索引恢复
allocation阶段最后会向集群发布一个新的集群状态,状态发布后会进入IndicesClusterStateService的applyClusterState应用集群状态
@Override
public synchronized void applyClusterState(final ClusterChangedEvent event) {
if (!lifecycle.started()) {
return;
}
final ClusterState state = event.state();
//我们需要清理这个节点上的分片和索引,因为我们
// 一旦状态持久性被禁用(无主/未恢复),将再次恢复它们
if (state.blocks().disableStatePersistence()) {
for (AllocatedIndex<? extends Shard> indexService : indicesService) {
// also cleans shards
indicesService.removeIndex(indexService.index(), NO_LONGER_ASSIGNED, "cleaning index (disabled block persistence)");
}
return;
}
//从失败的分片缓存中删除不再由主节点分配给该节点的分片条目
updateFailedShardsCache(state);
//还删除已删除索引的分片
deleteIndices(event);
//删除索引分片不再分配给当前节点的索引分片
removeIndices(event);
//报告主节点分给当前节点的索引分片,但是不在当前节点
failMissingShards(state);
//删除任何与 master 期望不匹配的本地分片
removeShards(state);
//也可以使分片失败,但这些都保证在 failedShardsCache
updateIndices(event);
//创建索引
createIndices(state);
//创建或更新分片
createOrUpdateShards(state);
}
删除不再由主节点分配给本节点分片条目
- master发生变更路由表为空则删除所有数据
- 移除不在本节点分配的信息
- 将分配失败的shard发送给master由master进行处理
//从失败的分片缓存中删除不再由主节点分配给该节点的分片条目
updateFailedShardsCache(state);
private void updateFailedShardsCache(final ClusterState state) {
RoutingNode localRoutingNode = state.getRoutingNodes().node(state.nodes().getLocalNodeId());
//master发生变更,路由表是空的,则删除所有数据
if (localRoutingNode == null) {
failedShardsCache.clear();
return;
}
DiscoveryNode masterNode = state.nodes().getMasterNode();
// remove items from cache which are not in our routing table anymore and resend failures that have not executed on master yet
//移除不在本节点分配的信息
for (Iterator<Map.Entry<ShardId, ShardRouting>> iterator = failedShardsCache.entrySet().iterator(); iterator.hasNext(); ) {
ShardRouting failedShardRouting = iterator.next().getValue();
ShardRouting matchedRouting = localRoutingNode.getByShardId(failedShardRouting.shardId());
if (matchedRouting == null || matchedRouting.isSameAllocation(failedShardRouting) == false) {
iterator.remove();
} else {
if (masterNode != null) {
// TODO: can we remove this?

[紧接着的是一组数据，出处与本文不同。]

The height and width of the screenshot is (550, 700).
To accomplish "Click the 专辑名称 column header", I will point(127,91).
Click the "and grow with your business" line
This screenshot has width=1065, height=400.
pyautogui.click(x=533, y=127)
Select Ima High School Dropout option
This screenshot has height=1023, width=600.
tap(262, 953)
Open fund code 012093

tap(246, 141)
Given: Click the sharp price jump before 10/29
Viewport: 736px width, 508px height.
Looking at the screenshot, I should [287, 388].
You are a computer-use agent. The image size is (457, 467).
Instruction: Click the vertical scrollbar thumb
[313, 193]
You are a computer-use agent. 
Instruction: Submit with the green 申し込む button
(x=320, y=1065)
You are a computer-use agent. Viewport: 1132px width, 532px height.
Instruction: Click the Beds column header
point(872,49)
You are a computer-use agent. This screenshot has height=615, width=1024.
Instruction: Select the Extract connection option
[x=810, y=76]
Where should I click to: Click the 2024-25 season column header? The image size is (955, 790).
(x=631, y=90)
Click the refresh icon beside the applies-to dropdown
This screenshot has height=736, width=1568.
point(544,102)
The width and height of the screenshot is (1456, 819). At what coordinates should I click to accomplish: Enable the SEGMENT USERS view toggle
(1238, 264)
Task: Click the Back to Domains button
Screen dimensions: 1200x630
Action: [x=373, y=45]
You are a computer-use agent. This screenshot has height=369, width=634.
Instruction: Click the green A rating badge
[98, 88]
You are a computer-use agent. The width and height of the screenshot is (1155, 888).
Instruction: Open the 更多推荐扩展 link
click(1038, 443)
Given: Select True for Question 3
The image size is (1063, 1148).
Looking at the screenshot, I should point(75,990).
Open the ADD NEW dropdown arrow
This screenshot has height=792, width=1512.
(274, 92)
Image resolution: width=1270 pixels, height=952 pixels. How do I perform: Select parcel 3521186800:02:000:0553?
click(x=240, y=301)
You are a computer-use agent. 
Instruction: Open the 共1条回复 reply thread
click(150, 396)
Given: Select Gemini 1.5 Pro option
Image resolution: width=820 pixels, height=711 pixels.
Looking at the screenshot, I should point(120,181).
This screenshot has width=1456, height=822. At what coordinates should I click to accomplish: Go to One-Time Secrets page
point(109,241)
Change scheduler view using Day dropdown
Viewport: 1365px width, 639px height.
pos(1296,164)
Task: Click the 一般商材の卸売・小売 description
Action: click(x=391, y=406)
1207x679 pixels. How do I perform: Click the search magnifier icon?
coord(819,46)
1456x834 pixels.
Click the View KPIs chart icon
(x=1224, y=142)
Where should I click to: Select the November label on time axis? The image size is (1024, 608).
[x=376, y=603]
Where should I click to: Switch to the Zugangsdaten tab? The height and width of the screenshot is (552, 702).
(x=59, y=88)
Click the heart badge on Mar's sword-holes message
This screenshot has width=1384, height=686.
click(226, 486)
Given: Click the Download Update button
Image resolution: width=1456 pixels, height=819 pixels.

Is resending shard failures the responsibility of shardStateAction?
String message = "master " + masterNode + " has not removed previously failed shard. resending shard failure";
logger.trace("[{}] re-sending failed shard [{}], reason [{}]", matchedRouting.shardId(), matchedRouting, message);
//将失败的shard发送给master,由master进行处理
shardStateAction.localShardFailed(matchedRouting, message, null, SHARD_STATE_ACTION_LISTENER, state);
}
}
}
}
执行删除索引处理
//删除已删除索引
deleteIndices(event);
private void deleteIndices(final ClusterChangedEvent event) {
final ClusterState previousState = event.previousState();
final ClusterState state = event.state();
final String localNodeId = state.nodes().getLocalNodeId();
assert localNodeId != null;
//遍历待删除索引
for (Index index : event.indicesDeleted()) {
if (logger.isDebugEnabled()) {
logger.debug("[{}] cleaning index, no longer part of the metadata", index);
}
//每个索引单独的服务
AllocatedIndex<? extends Shard> indexService = indicesService.indexService(index);
final IndexSettings indexSettings;
if (indexService != null) {
indexSettings = indexService.getIndexSettings();
//删除索引
indicesService.removeIndex(index, DELETED, "index no longer part of the metadata");
} else if (previousState.metadata().hasIndex(index.getName())) {
// The deleted index was part of the previous cluster state, but not loaded on the local node
//previousState包含待删除的索引需要删除
final IndexMetadata metadata = previousState.metadata().index(index);
indexSettings = new IndexSettings(metadata, settings);
indicesService.deleteUnassignedIndex("deleted index was not assigned to local node", metadata, state);
} else {
// The previous cluster state's metadata also does not contain the index,
// which is what happens on node startup when an index was deleted while the
// node was not part of the cluster. In this case, try reading the index
// metadata from disk. If its not there, there is nothing to delete.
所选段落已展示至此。